Beim Glukoseentzug wird Glutamin zur primären Kohlenstoffquelle, und sein Stoffwechsel ist für das Überleben der Zellen entscheidend6,7,8. Einmal importiert, wird intrazelluläres Glutamin in Glutamat und weiter in α-Ketoglutarat, ein Zwischenprodukt des TCA-Zyklus, umgewandelt. Daher spekulierten wir, dass Zellen mit geringer xc-Systemaktivität besser in der Lage sein könnten, den intrazellulären Glutamatspiegel aufrechtzuerhalten und es in den TCA-Zyklus zu überführen. Um diese Idee zu testen, haben wir den intrazellulären Glutamatspiegel 1 Stunde nach Glukoseentzug direkt gemessen. SLC7A11-Knockdown-Zellen (Abb. 3a) und SLC3A2- oder SLC7A11-Genfallen-Mutanten (ergänzende Abb. 3a) behielten ihren intrazellulären Glutamatspiegel nach Glukoseentzug weitaus besser bei als Kontrollzellen. Umgekehrt wiesen SLC7A11-überexprimierende HeLa-Zellen niedrigere intrazelluläre Glutamatspiegel auf als Kontrollzellen (Abb. 3b). Im Einklang mit der bekannten Rolle des Systems xc- für die GSH-Synthese verringerte der SLC7A11-Knockdown den intrazellulären GSH-Spiegel in Hap1-Zellen, während SLC7A11-überexprimierende HeLa-Zellen höhere GSH-Spiegel als Kontrollzellen aufwiesen (ergänzende Abb. 3b).

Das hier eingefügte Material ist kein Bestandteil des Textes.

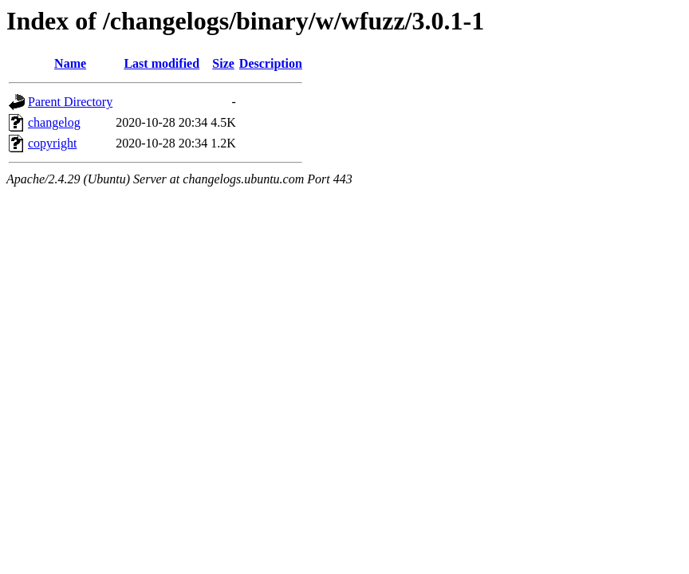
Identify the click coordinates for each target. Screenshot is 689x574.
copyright (52, 143)
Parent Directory (70, 101)
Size (223, 63)
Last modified (161, 63)
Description (270, 63)
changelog (54, 122)
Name (70, 63)
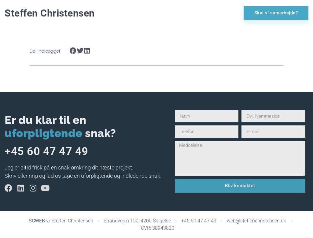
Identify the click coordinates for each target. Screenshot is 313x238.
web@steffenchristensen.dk (256, 221)
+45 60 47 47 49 (46, 151)
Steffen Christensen (50, 13)
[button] (73, 50)
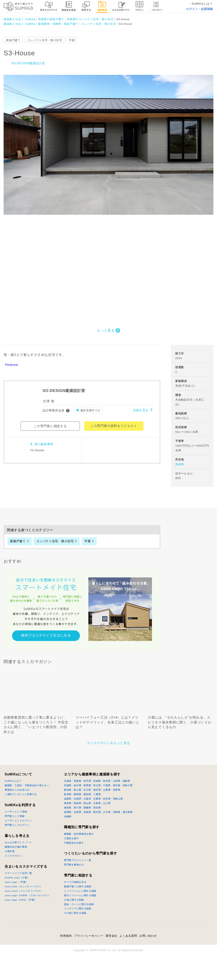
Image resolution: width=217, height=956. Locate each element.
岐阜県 (67, 794)
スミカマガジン (13, 855)
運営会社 (111, 935)
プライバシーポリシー (88, 935)
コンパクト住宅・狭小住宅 (44, 40)
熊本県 (97, 812)
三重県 (97, 794)
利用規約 (66, 935)
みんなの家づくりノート (18, 842)
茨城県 (67, 785)
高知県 (97, 807)
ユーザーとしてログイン (18, 820)
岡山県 (87, 803)
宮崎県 (116, 812)
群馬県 (87, 785)
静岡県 (77, 794)
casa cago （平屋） (16, 882)
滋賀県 (67, 798)
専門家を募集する (74, 864)
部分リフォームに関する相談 (80, 895)
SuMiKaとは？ (13, 781)
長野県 (116, 790)
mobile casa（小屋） (17, 877)
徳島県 (67, 807)
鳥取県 (67, 803)
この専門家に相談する (50, 426)
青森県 (77, 781)
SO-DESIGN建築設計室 (28, 63)
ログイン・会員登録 (199, 9)
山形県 (116, 781)
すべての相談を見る (75, 882)
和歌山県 (118, 798)
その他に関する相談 (75, 913)
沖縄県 (67, 816)
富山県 (77, 790)
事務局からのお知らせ (17, 790)
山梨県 (106, 790)
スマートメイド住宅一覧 (18, 873)
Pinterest (11, 365)
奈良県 (106, 798)
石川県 (87, 790)
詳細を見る (141, 410)
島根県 (77, 803)
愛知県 (87, 794)
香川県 (77, 807)
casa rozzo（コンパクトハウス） (24, 891)
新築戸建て (13, 40)
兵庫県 (97, 798)
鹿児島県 (128, 812)
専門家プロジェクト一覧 (77, 860)
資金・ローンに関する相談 (79, 904)
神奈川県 (128, 785)
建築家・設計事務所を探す (79, 834)
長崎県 (179, 464)
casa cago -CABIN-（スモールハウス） (27, 895)
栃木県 (77, 785)
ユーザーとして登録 (16, 811)
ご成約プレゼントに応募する (21, 794)
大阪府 (87, 798)
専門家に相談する (78, 875)
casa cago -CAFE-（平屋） (21, 900)
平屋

Abbildung 3: Die überlebensfördernden Effekte des SLC7A11-Abbaus erfordern einen Glutamin-Stoffwechsel.
figure3

(a,b) Quantifizierung des intrazellulären Glutamats in SLC7A11-Knockdown-Hap1-Zellen (a) und SLC7A11-überexprimierenden HeLa-Zellen (b) vor und 1 h nach Glukoseentzug. Die Daten stellen die Mittelwerte±s.d. dar (n=3); **P<0,01; ungepaarter Student’s t-test. (c) Enzyme und Inhibitoren, die am Glutamin/Glutamat-Stoffwechsel beteiligt sind. (d,e) Lebensfähigkeit von Hap1-Zellen 24 Stunden nach Glukoseentzug. Die folgenden Medikamente wurden wie angegeben zugegeben: 0,5 mM AOA, 50 μM EGCG, 10 μM BPTES oder 4 mM dm-αKG. Die Daten stellen die Mittelwerte±s.d. dar (n=3). (f) Sauerstoffverbrauch unter Glukose-depletierten Bedingungen. Die Zellen wurden 3 Stunden lang in glukosearmem Medium (1 mM Glutamin) inkubiert und der OCR-Wert wurde gemessen. Die Daten stellen die Mittelwerte±s.d. dar (n=4); *P<0,05. **P<0,01; ungepaarter Student’s t-test. (g) Isotopenmarkierungsmuster der TCA-Zwischenprodukte. Die Zellen wurden 8 Stunden lang in glukosefreien Medien mit U-13C5-Glutamin inkubiert, bevor die Metaboliten extrahiert wurden. Die Daten stellen die Mittelwerte±s.d. dar (n=3).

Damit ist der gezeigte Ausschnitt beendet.